** Opening Study text block **

OK, last post in death week. I am not trying to depress people this week, honest. It’s just that death is what makes life so rich and meaningful. The threat of death makes people define their lives, or at least it should, because we only get one go around.
My post about Pat touched on why I want to write and what my vision is in regard to my writing. My writing has another death-like inspiration as well – my Lupus diagnosis. The story of that journey, and overcoming the fear it released, can be found here at Lupus.org.
I have wanted to write fiction professionally since I started business writing and editing for a living. It was a dream and then a goal and now I am working on making it a reality. I happen to idolize Flannery O’Connor, so when I was diagnosed six years ago, I had an inspiring writing-with-lupus reference point. But unlike Flannery, this disease will probably not kill me; not quickly anyway. And, like Pat’s death, it was yet another wake-up call that this gift of life we are given is very fleeting and temporary. We should live it with purpose. This is why I plan to spend the rest of my days writing even if no one ever reads a word.

** Closing Study text block **
** Opening Record excerpts block **

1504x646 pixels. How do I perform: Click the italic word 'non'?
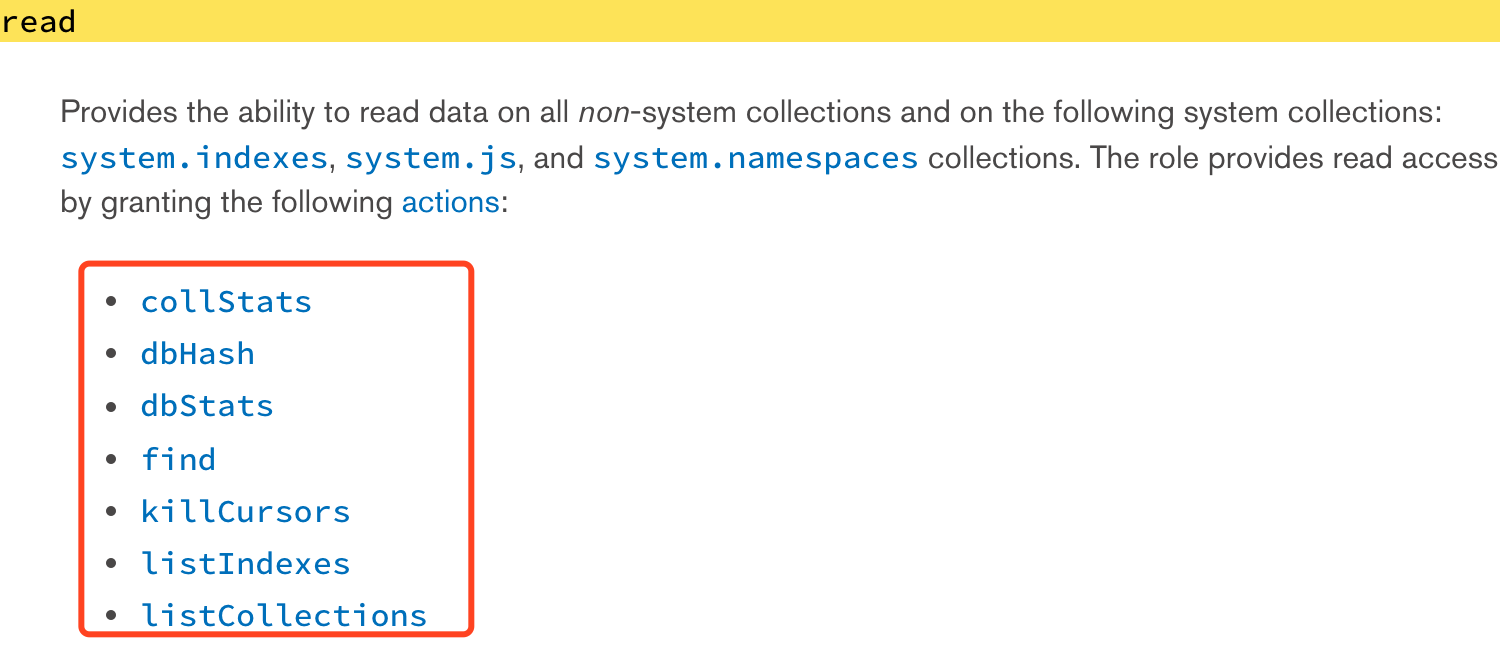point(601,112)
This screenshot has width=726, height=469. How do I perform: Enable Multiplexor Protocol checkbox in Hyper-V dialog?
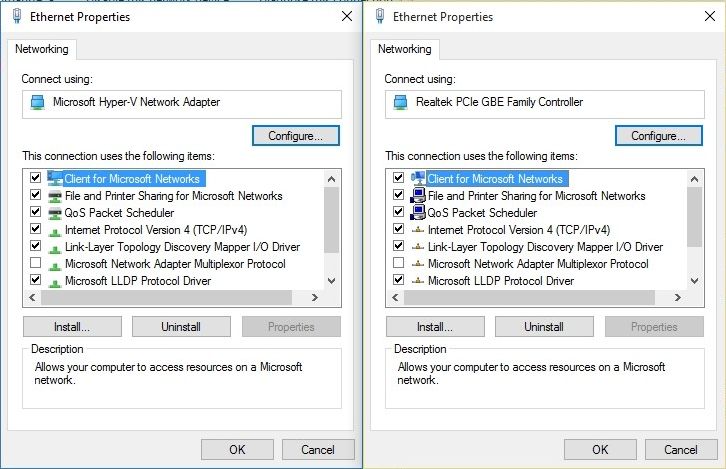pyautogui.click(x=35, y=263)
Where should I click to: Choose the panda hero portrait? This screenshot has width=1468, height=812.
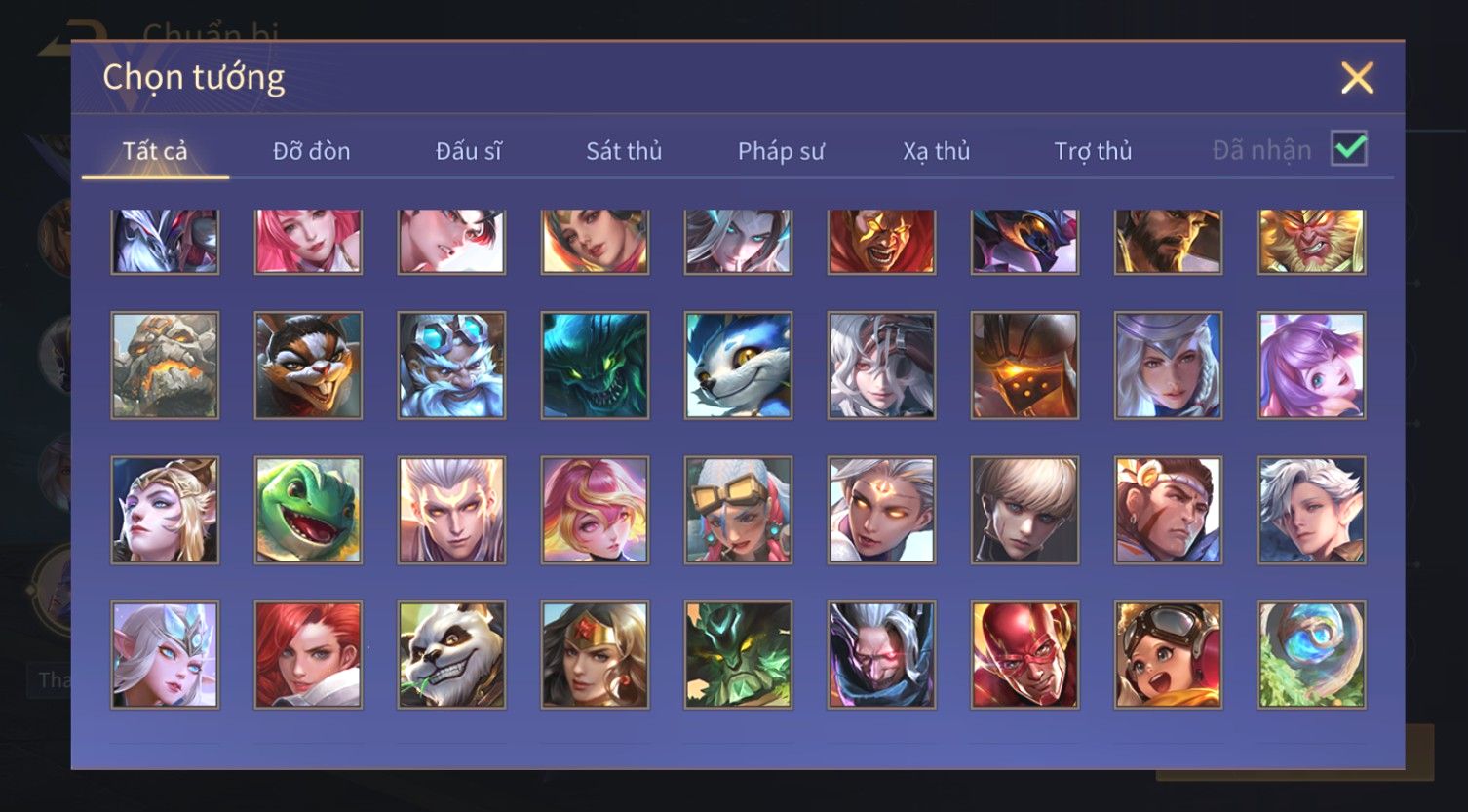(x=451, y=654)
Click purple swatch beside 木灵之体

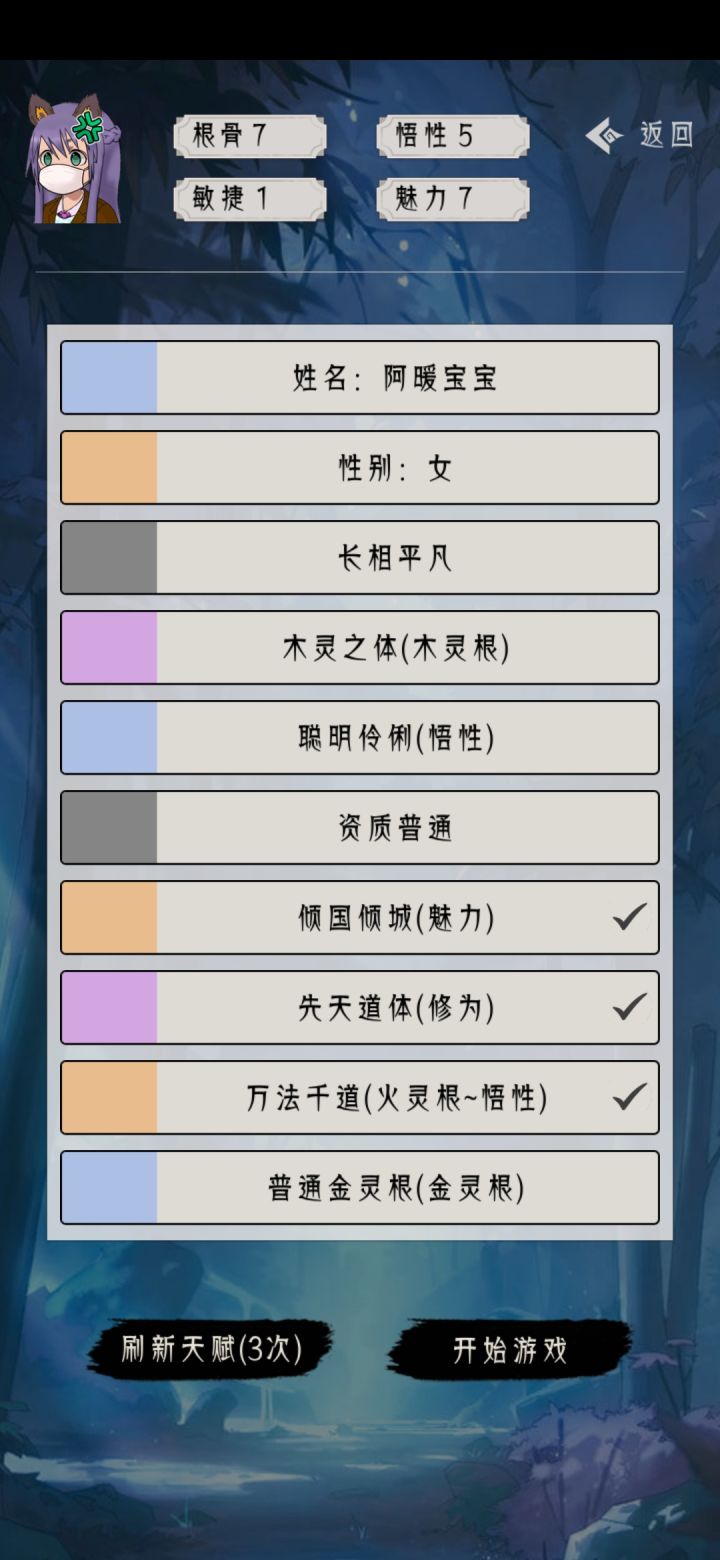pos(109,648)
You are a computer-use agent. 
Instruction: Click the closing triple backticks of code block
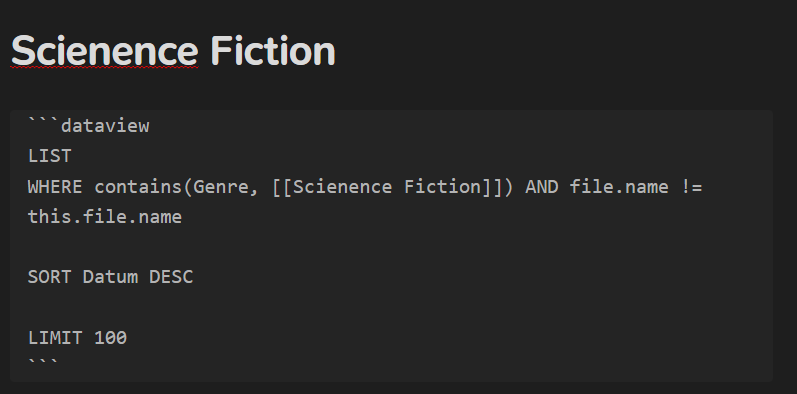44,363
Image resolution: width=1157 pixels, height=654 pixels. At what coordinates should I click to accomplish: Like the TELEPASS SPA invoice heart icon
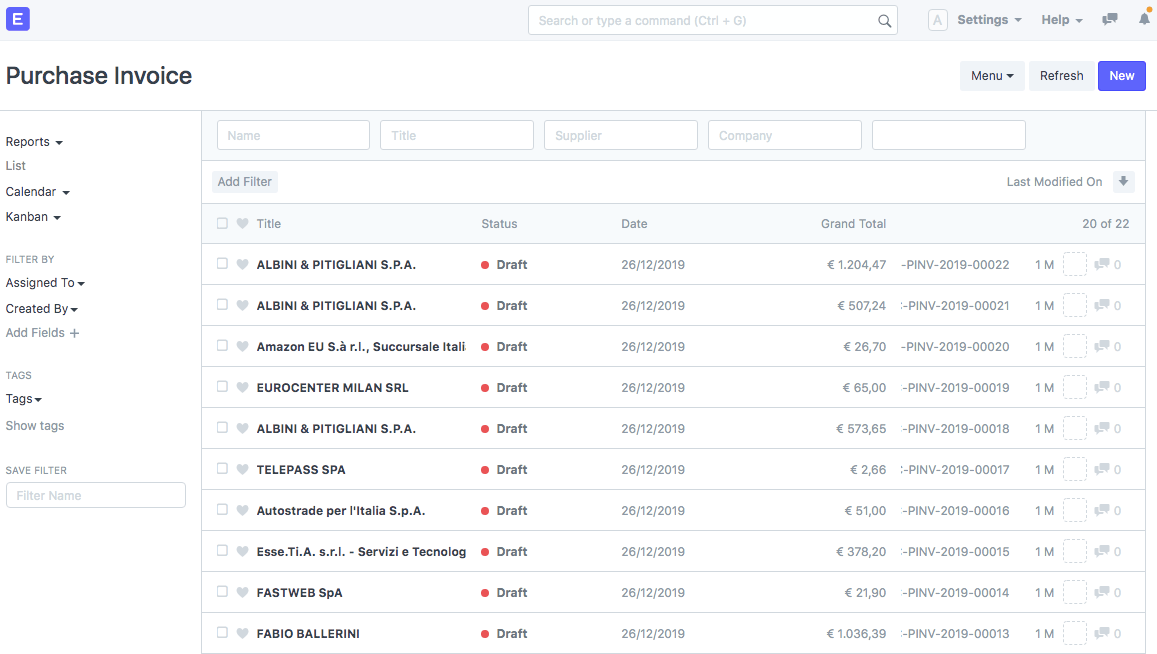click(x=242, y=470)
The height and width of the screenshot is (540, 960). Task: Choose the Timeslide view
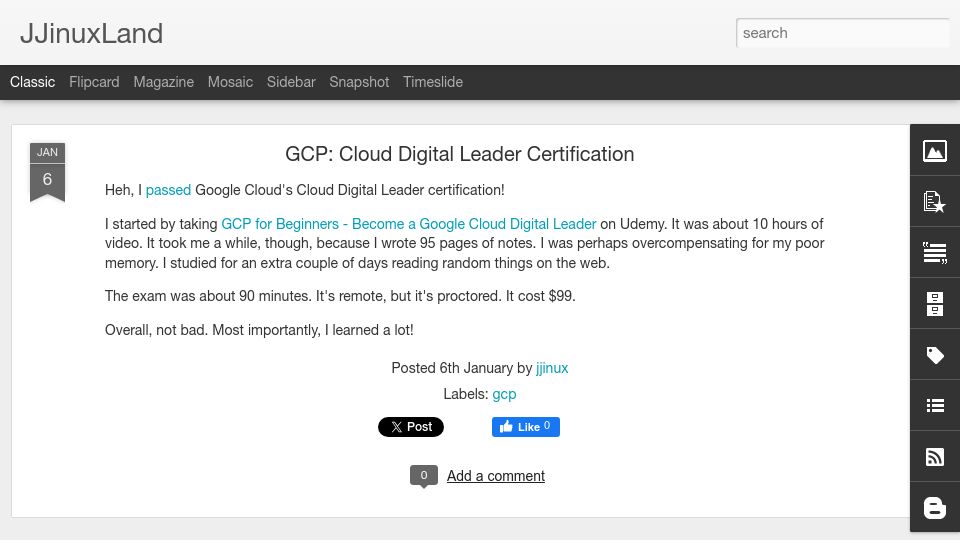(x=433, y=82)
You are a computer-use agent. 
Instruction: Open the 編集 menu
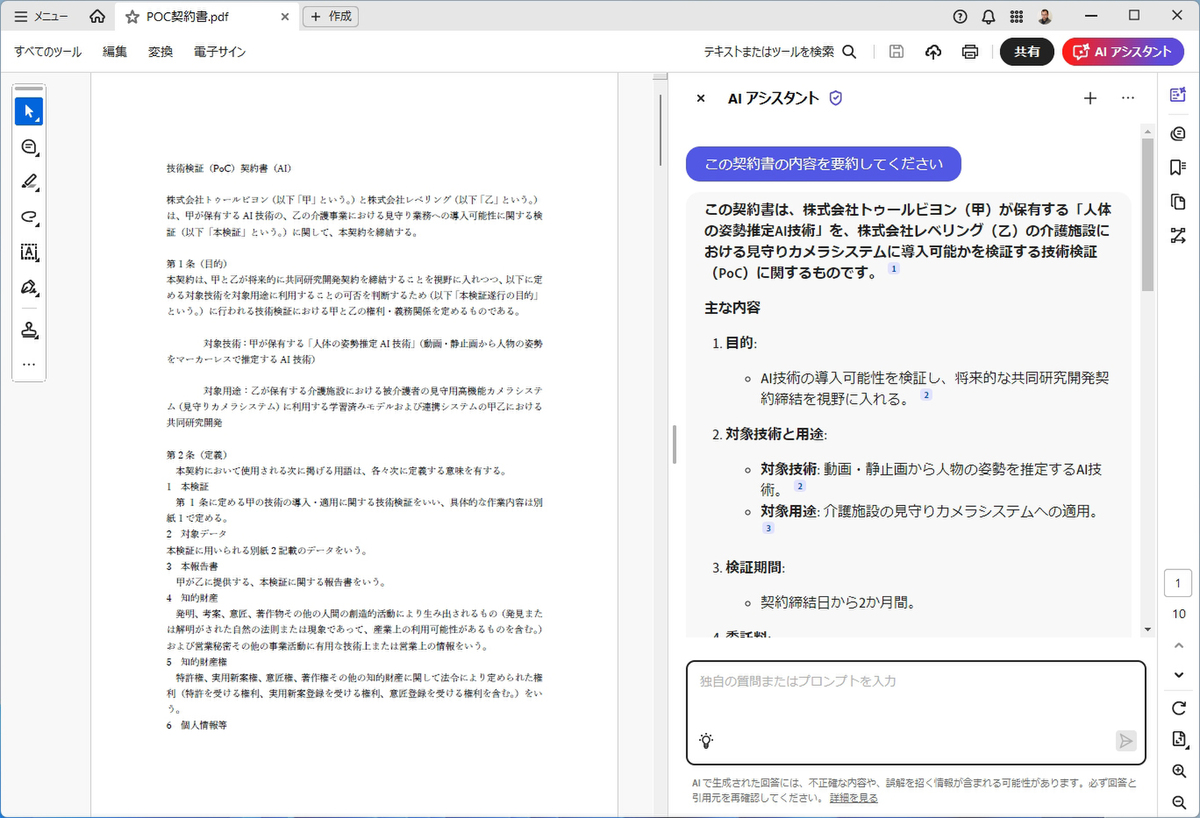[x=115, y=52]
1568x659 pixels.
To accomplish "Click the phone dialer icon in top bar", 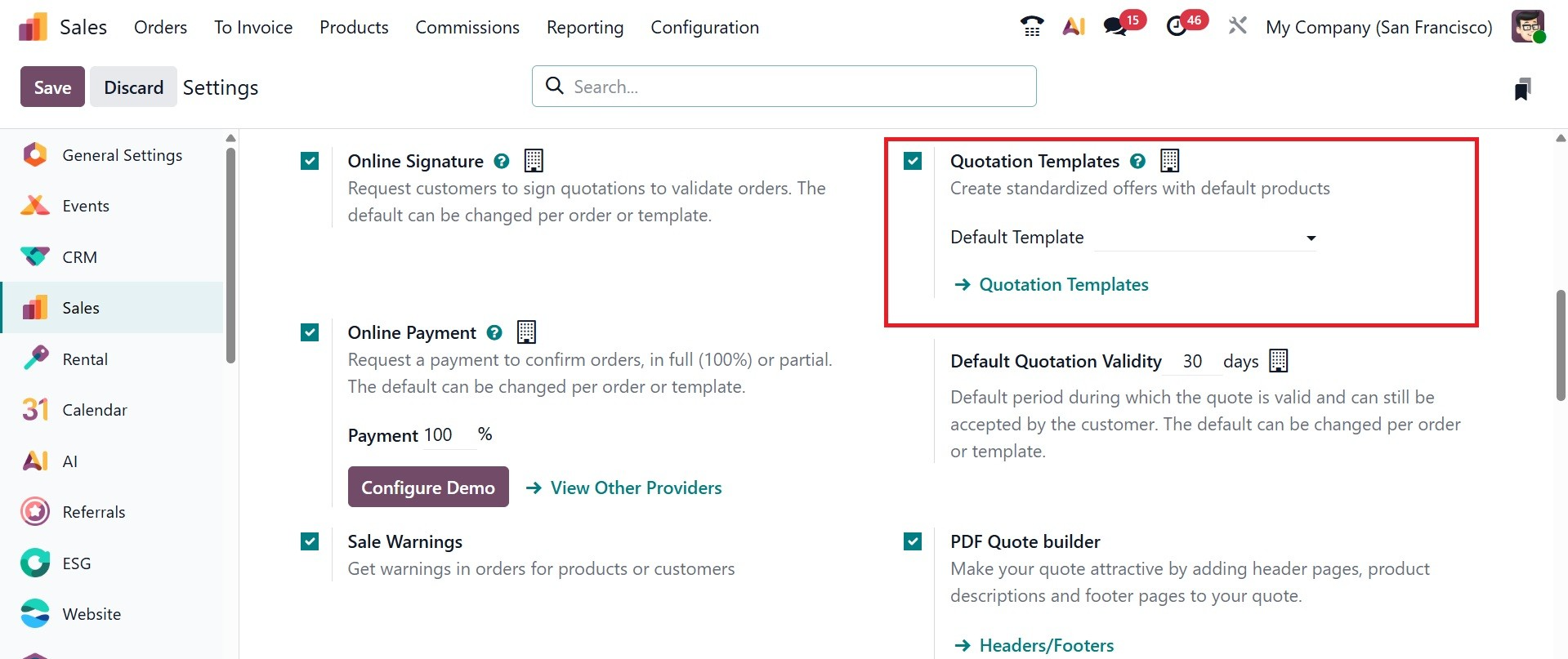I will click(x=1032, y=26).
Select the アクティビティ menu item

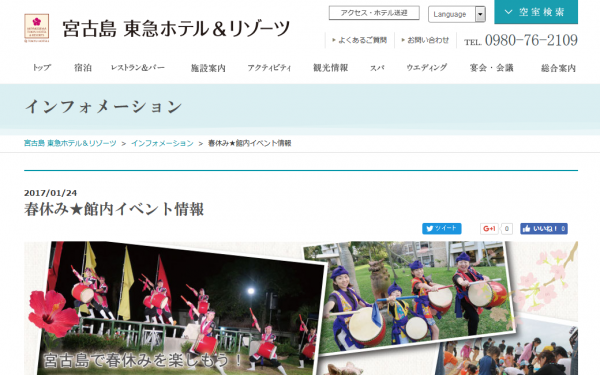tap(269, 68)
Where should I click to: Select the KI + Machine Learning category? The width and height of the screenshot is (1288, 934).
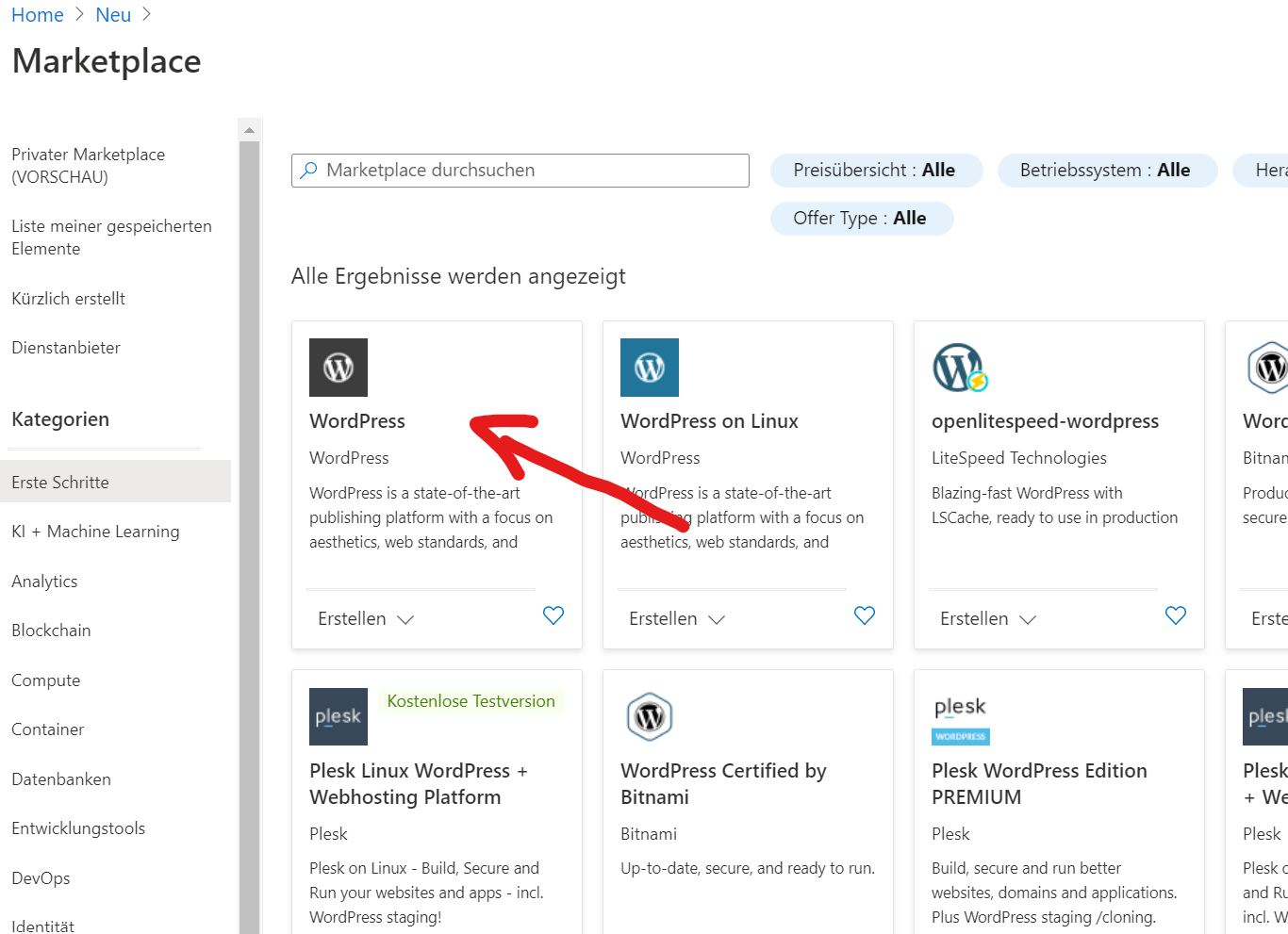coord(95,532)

** Closing Record excerpts block **

What you need to do:
1. Using the post on death and writing, answer these:
(a) According to the writer, what makes life so rich and meaningful?
(b) What diagnosis does the writer name as another death-like inspiration?
(c) Which writer does the writer idolize?
2. Rewrite the paragraph of the post on death and writing that begins "My post about Pat" more briefly, keeping its main facts.
3. Reproduce the passage of the post on death and writing between "I have wanted" and "reads a word.", inclusive.
These records were taken from a separate source.

Results in order:
1.
(a) Death.
(b) Lupus.
(c) Flannery O'Connor.

2. The post about Pat explained why the writer wants to write and the vision for that writing. The lupus diagnosis is another death-like inspiration. The story of that journey, and of overcoming the fear it released, is at Lupus.org.

3.
I have wanted to write fiction professionally since I started business writing and editing for a living. It was a dream and then a goal and now I am working on making it a reality. I happen to idolize Flannery O’Connor, so when I was diagnosed six years ago, I had an inspiring writing-with-lupus reference point. But unlike Flannery, this disease will probably not kill me; not quickly anyway. And, like Pat’s death, it was yet another wake-up call that this gift of life we are given is very fleeting and temporary. We should live it with purpose. This is why I plan to spend the rest of my days writing even if no one ever reads a word.